## Available data
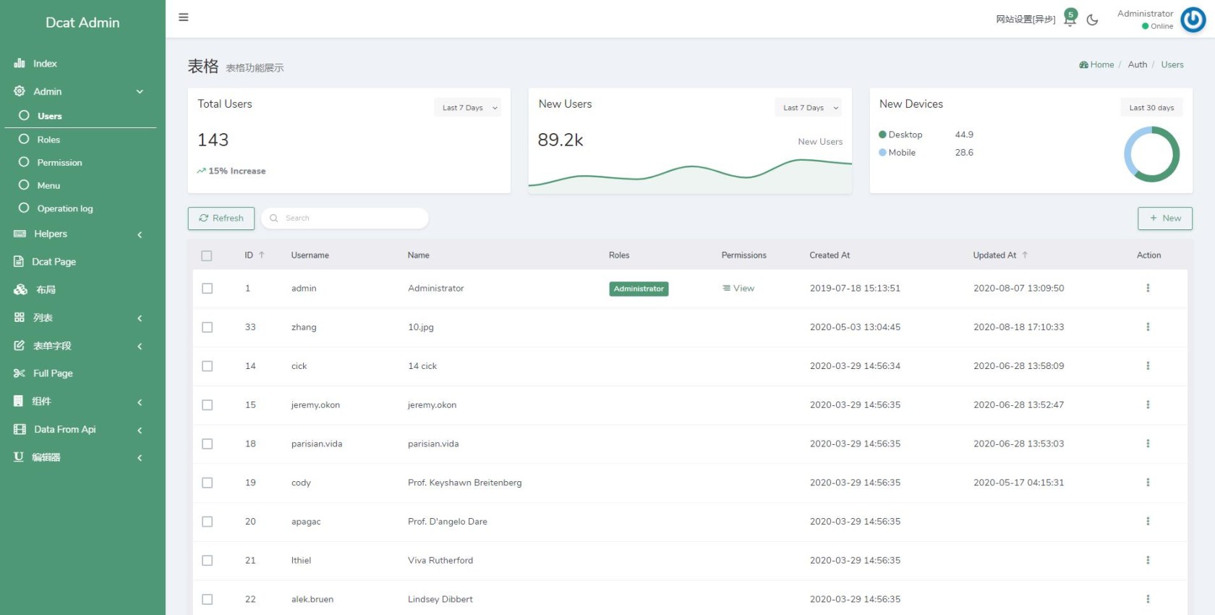Tick the checkbox for user jeremy.okon
Screen dimensions: 1215x615
pyautogui.click(x=207, y=405)
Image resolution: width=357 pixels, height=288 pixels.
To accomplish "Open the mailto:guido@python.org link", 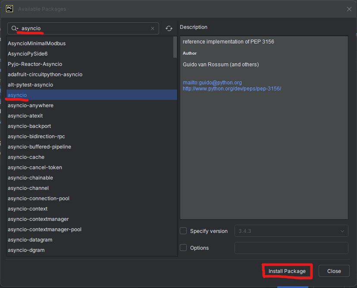I will coord(212,82).
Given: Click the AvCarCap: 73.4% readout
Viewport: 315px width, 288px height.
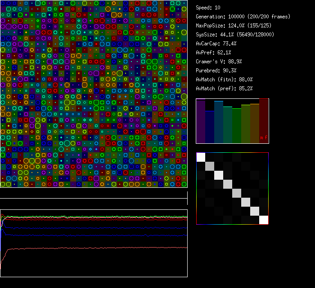Looking at the screenshot, I should 216,44.
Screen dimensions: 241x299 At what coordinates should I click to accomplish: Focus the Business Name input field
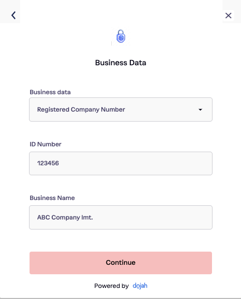[121, 217]
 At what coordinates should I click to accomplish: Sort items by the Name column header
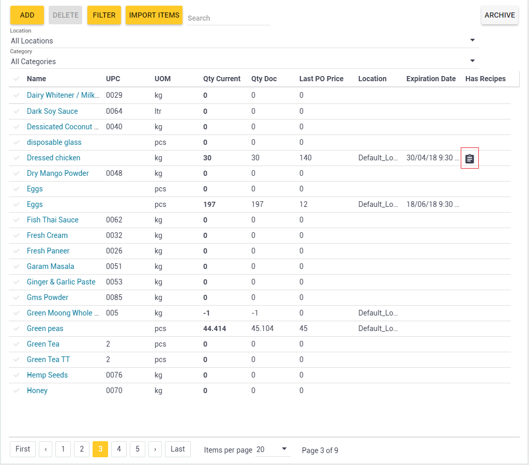click(35, 79)
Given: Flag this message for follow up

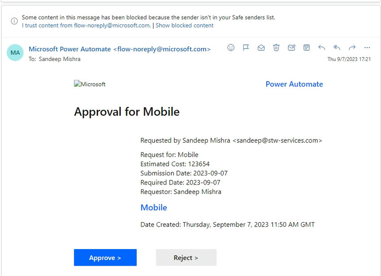Looking at the screenshot, I should click(x=246, y=48).
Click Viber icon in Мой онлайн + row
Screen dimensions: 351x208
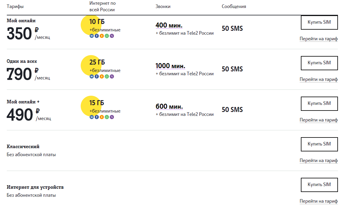coord(112,117)
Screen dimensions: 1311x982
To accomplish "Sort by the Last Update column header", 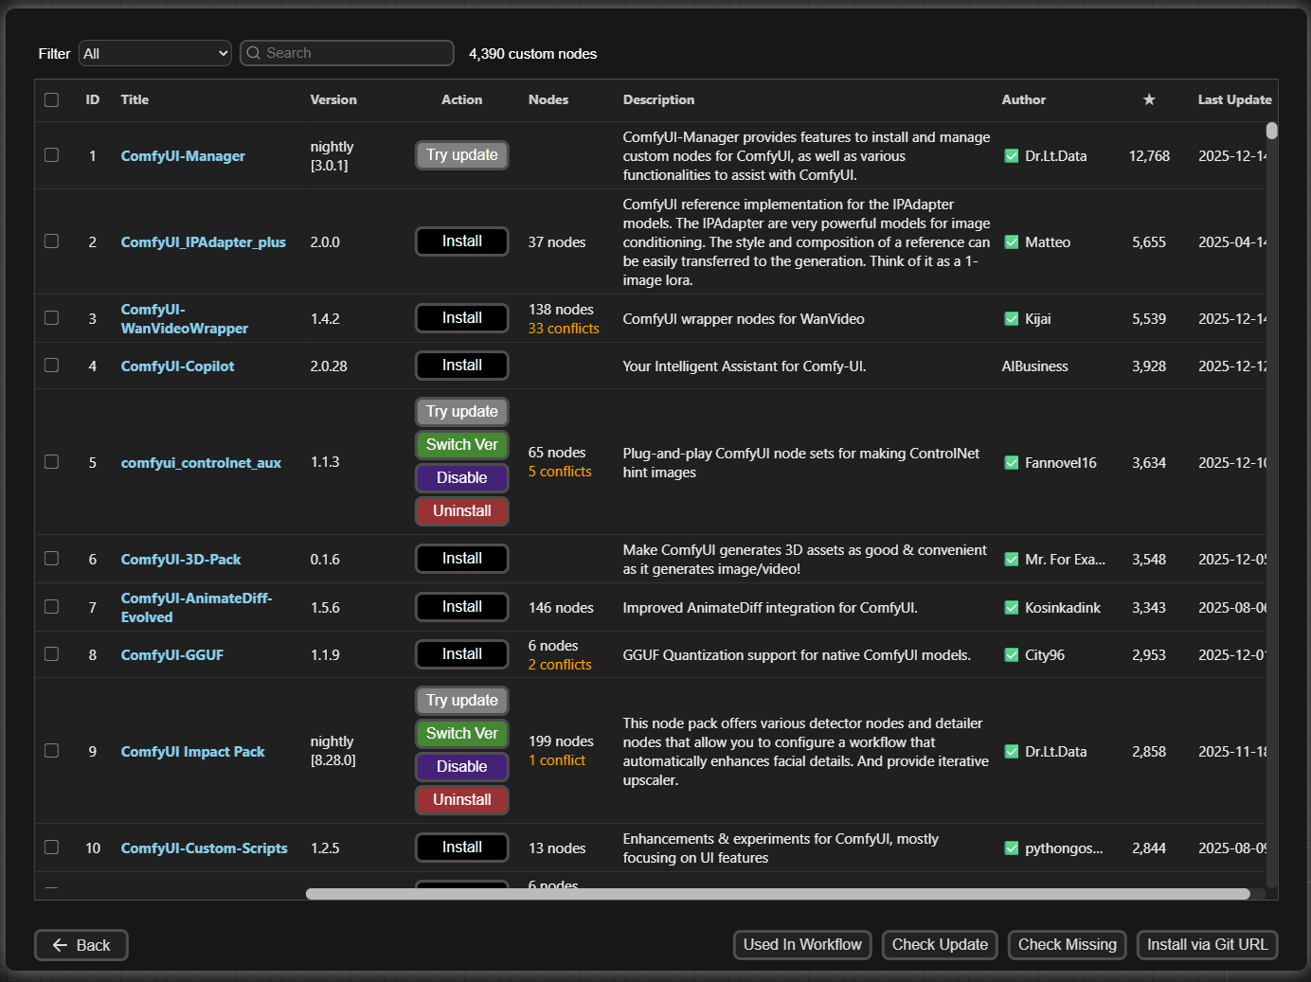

## Exercise details
Pictures must be left out. Repeat exactly the lines from the one containing "At what coordinates should I click to accomplish: Sort" through the final line of the data.

## Exercise output
 At what coordinates should I click to accomplish: Sort items by the Name column header
click(35, 79)
Given: Flag this message for follow up

Looking at the screenshot, I should click(x=246, y=48).
Click Viber icon in Мой онлайн + row
Screen dimensions: 351x208
coord(112,117)
Screen dimensions: 1311x982
To accomplish "Sort by the Last Update column header", 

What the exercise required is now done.